== Problem requirements ==
Show, from the records below, all lines that contain the word "agent".

Start of Provided data

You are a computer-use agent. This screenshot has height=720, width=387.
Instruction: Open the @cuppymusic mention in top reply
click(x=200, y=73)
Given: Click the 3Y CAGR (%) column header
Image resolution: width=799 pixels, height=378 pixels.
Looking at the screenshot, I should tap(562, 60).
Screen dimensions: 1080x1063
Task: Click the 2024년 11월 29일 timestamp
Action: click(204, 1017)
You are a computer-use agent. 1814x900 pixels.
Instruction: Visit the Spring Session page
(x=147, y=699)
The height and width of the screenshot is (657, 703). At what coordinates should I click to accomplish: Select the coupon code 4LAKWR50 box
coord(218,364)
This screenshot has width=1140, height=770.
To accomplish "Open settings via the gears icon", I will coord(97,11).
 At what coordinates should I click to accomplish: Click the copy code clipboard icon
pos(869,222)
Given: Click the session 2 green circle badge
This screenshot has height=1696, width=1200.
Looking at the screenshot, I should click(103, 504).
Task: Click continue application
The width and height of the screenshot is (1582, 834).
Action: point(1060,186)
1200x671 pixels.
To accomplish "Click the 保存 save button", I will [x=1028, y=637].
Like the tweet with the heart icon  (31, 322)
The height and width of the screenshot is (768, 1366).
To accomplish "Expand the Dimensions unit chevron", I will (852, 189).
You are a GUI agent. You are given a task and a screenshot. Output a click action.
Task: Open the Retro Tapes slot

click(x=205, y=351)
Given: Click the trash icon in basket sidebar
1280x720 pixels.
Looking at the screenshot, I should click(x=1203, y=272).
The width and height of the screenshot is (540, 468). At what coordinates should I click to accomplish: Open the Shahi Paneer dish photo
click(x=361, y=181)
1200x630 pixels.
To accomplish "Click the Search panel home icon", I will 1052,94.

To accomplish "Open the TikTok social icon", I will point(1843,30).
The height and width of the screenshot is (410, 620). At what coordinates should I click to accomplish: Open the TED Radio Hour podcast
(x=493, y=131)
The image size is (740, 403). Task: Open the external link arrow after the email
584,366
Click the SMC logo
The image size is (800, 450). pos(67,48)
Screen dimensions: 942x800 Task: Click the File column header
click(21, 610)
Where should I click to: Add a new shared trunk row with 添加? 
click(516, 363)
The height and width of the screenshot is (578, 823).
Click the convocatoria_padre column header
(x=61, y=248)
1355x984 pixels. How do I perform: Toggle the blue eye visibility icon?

End of Provided data

== Output for this exercise ==
You are a computer-use agent. This screenshot has height=720, width=387.
You are a computer-use agent. 1814x900 pixels.
You are a GUI agent. You are given a task and a screenshot. Output a click action.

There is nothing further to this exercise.